Daí a necessidade de uma formação pautada no trabalho como princípio educativo não só para os cursos profissionais, mas para o todo da escolarização. Frigotto (2005, p. 57-58), nesse sentido, argumenta:

Trata-se de desenvolver os fundamentos das diferentes ciências que facultem aos jovens a capacidade analítica tanto dos processos técnicos que engendram o sistema produtivo quanto das relações sociais que regulam a quem e a quantos se destina a riqueza produzida. [...] uma formação que permita o domínio das técnicas, as leis científicas e a serviço de quem e de quantos está a ciência e a técnica.
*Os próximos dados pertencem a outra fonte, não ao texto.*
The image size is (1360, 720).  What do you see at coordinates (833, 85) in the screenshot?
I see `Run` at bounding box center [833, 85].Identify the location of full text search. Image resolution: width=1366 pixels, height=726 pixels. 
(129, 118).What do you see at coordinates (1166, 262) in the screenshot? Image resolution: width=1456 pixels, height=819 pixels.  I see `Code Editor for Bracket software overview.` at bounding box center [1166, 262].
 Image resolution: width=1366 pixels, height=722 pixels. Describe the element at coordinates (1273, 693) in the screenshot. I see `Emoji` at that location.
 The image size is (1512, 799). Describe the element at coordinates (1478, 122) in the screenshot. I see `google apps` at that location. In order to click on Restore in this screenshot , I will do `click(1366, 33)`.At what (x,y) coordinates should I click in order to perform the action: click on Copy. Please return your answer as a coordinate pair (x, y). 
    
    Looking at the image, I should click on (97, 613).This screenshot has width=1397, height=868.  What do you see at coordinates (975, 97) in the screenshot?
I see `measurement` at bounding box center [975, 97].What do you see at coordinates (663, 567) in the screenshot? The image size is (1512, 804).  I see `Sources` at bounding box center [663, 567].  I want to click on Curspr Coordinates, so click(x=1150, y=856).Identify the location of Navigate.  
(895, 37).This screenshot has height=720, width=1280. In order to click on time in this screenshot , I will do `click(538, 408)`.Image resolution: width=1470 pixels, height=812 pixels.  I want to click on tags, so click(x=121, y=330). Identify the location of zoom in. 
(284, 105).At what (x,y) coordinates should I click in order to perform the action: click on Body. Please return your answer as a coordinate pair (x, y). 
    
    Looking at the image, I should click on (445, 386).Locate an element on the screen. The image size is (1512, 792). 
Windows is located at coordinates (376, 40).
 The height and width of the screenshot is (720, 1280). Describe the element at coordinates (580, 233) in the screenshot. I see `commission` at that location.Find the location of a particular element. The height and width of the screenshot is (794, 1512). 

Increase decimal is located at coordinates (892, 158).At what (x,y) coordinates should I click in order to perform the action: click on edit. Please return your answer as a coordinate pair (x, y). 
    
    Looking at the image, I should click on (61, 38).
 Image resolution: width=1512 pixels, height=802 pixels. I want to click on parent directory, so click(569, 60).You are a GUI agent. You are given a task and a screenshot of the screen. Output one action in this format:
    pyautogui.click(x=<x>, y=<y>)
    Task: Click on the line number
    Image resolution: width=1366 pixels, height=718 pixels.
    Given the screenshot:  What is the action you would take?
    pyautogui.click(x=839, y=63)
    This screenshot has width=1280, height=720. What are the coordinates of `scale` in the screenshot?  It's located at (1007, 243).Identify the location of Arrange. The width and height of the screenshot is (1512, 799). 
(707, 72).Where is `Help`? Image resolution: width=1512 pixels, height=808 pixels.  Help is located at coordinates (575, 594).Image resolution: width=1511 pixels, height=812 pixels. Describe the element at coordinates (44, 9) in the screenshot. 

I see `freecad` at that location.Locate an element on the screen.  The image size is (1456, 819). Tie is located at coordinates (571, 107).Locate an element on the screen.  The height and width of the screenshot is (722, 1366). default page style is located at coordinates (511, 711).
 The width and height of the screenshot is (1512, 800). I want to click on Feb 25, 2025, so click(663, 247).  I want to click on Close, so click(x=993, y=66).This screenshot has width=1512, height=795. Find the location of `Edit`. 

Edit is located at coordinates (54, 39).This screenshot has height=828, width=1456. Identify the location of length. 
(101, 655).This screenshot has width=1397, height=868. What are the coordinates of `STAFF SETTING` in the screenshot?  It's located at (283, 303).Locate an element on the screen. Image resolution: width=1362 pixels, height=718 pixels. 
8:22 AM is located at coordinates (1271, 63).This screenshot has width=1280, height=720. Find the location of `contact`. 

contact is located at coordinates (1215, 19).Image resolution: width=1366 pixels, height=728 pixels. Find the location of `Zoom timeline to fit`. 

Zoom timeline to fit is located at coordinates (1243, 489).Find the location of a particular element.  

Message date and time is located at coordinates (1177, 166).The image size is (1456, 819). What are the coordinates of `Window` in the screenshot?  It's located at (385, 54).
Trata-se de uma formação humana que rompe com as dicotomias geral e específico, político e técnico ou educação básica e educação técnica, heranças de uma concepção fragmentária e positivista da realidade humana.

Em outro trecho de sua obra, Frigotto (2005, p. 60) cita Gramsci sobre esta questão da idade do educando e coloca que é fundamental socializar, desde a infância, o princípio de que a atividade de prover a existência e outras esferas da vida pelo trabalho, é comum a todos os seres humanos, evitando-se, assim, indivíduos que exploram o trabalho dos outros ou se submetem passivamente à exploração, sendo os primeiros tomados como

Mamíferos de luxo.

As discussões, em todo o mundo, têm avançado no sentido de reconhecer a necessidade de formar o professor em Nível Superior, em função das possibilidades de experiência junto à pesquisa, ao ensino e à extensão. Essa necessidade é reconhecida na

própria Lei de Diretrizes e Bases 9394/96 (BRASIL, 1996). A possibilidade em se formar professores em Nível Médio ainda perdura no Brasil; o que se questiona, então, é o conteúdo dessa formação e o projeto social imbricado nela.

Morais (1986, p. 33) afirma que ensinar é desencadear conflitos, que o homem é um ser de conflitos, que aprender envolve uma experiência de perplexidade e até de irritação. Ao professor cabe criar de forma consciente este conflito, “desvelar, juntamente com o educando, o embate da vida, sempre com a competência e o cuidado de respeitar os limites emocionais e intelectuais do aluno naquele ponto da sua existência”. Tal colocação expressa a magnitude da prática de ensinar, de ir ao encontro da inteligência do educando e ambos, ensinante e ensinando, com a cultura, a ciência e a tecnologia. Julgamos que a Resolução 02/99 não deu conta de explicitar tamanha responsabilidade humana e social, mesmo afirmando a necessidade do comprometimento do educador com a sociedade. A formação do educador deve deixar claro que a intervenção na realidade do educando deve ir além da sua aprendizagem de conteúdos; deve realmente considerar todas as “marcas” que o processo educativo escolar vai produzir no ser humano aprendente, é possibilitá-lo conhecer as formas como a sociedade foi se transformando ao criar e garantir sua existência e as idéias, as estruturas e as condições sociais que resultaram dessa relação. Agir desse modo é possibilitar ao outro a sua libertação. Isso envolve consciência, maturidade e constante pesquisa.